I’ve also read Kati Hiekkapelto’s The Defenceless (which will be reviewed shortly on Crime Fiction Lover), the cracking follow-up to The Hummingbird, and Sophie Hannah’s quirky, unexpected standalone psychological thriller A Game for All the Family.
The remaining four reviews (I hope to have more time to spend on them this coming week, but I’m also trying to write another 20,000 words on my novel, so guess where my priorities lie?) are for:
Max Blecher: Scarred Hearts – a surprisingly modern feel, very candid, not for the squeamish, heartbreaking and yet full of an urgent love of life.
Emmanuel Carrère: L’Adversaire – a fascinating study of evil and the power of deception, including self-deception – whether we believe evil exists in all of us, or whether we see some people as being born evil. Particularly heart-wrenching and disturbing since I know the places and some of the people involved.
F. Scott Fitzgerald: Tender Is the Night – no longer quite the ultimate story of marital and individual breakdown that I believed it to be when I was 18 – Rosemary’s age – and fell in love with Dick Diver myself. Still an unsettling portrait of inner demons and dysfunctional families, but this time I particularly admired the locations and descriptions of the expat experience (yes, I have a one-track mind).

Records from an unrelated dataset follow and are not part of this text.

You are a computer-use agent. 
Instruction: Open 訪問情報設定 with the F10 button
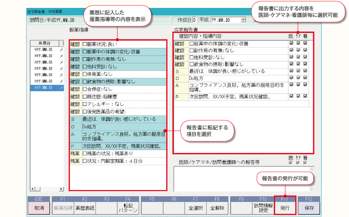tap(261, 208)
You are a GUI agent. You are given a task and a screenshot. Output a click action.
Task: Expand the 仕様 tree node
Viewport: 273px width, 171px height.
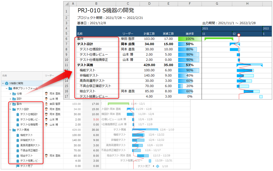[x=10, y=94]
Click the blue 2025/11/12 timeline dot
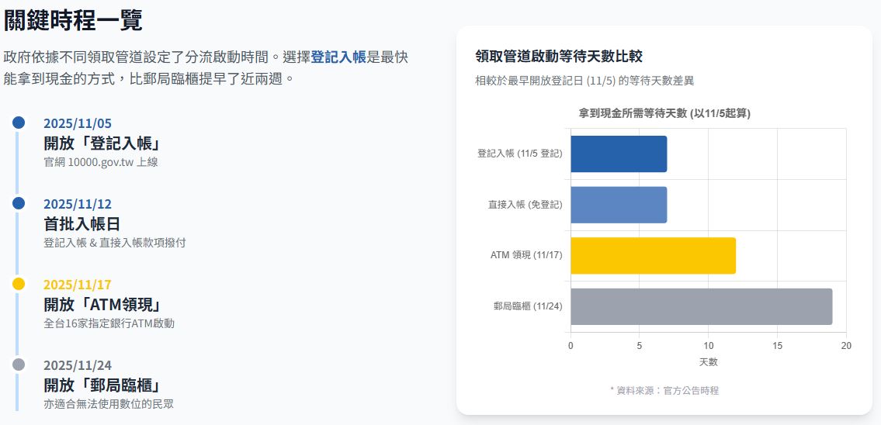Screen dimensions: 881x425 click(x=19, y=203)
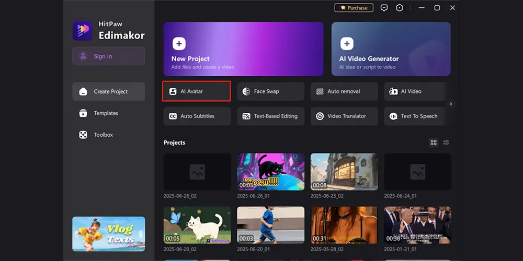Open the Video Translator tool
Image resolution: width=523 pixels, height=261 pixels.
pyautogui.click(x=344, y=116)
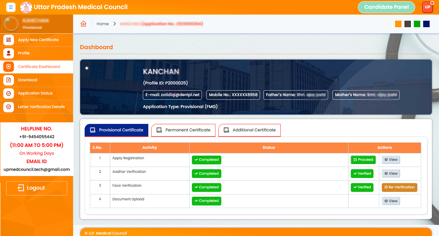Click the Logout button
The height and width of the screenshot is (236, 439).
pyautogui.click(x=36, y=188)
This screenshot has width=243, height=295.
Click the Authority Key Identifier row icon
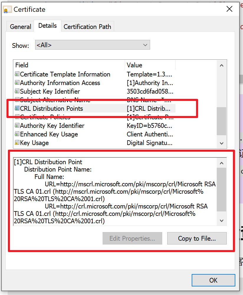tap(17, 126)
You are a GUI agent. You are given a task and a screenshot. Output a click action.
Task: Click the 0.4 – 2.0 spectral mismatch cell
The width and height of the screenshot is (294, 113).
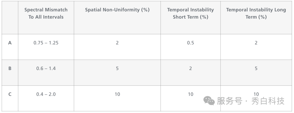coord(46,94)
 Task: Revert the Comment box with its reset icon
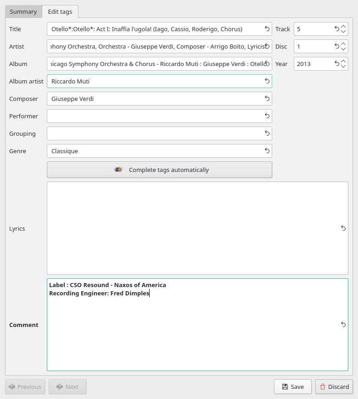[x=343, y=325]
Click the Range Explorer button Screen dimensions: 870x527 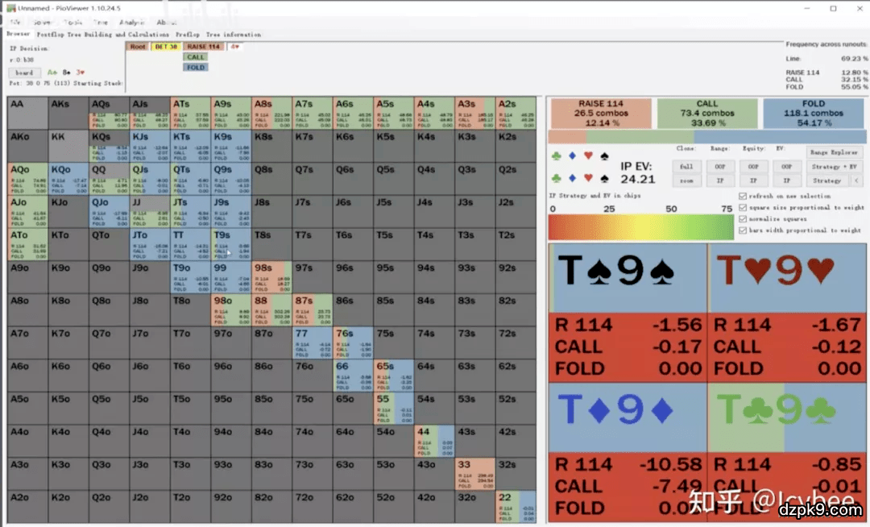[834, 152]
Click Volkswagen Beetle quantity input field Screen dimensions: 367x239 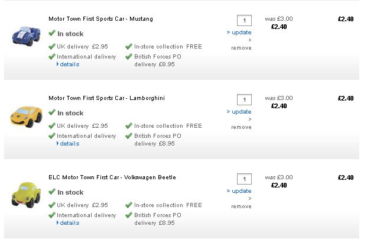pos(244,179)
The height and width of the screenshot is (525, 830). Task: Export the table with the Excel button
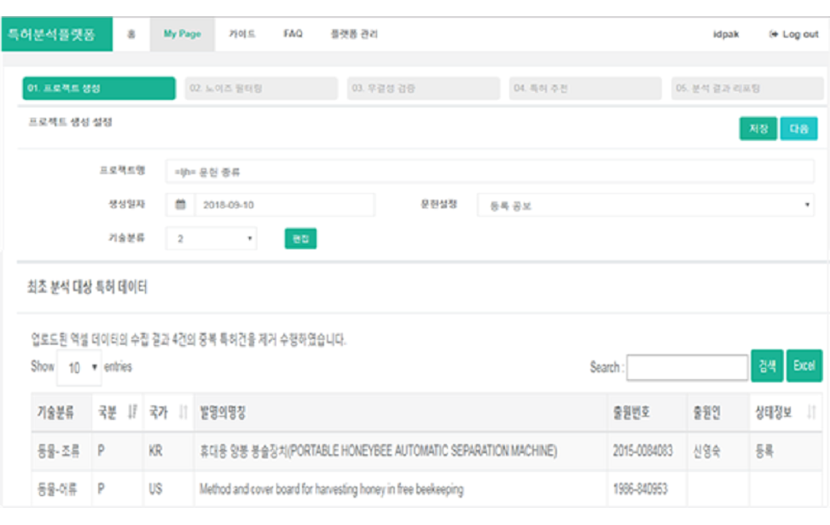click(x=804, y=366)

Valeria Luiselli: Faces in the Crowd – unlike other ‘vignette’ type novels, I really liked this one, although I don’t think it could be sustained over a much longer book. I liked it because it really is experimental, not just pretending to be so, and there is a warm, funny, fearless and erudite imagination at work there, blending fantasy, philosophy, literature and everyday experiences so well together.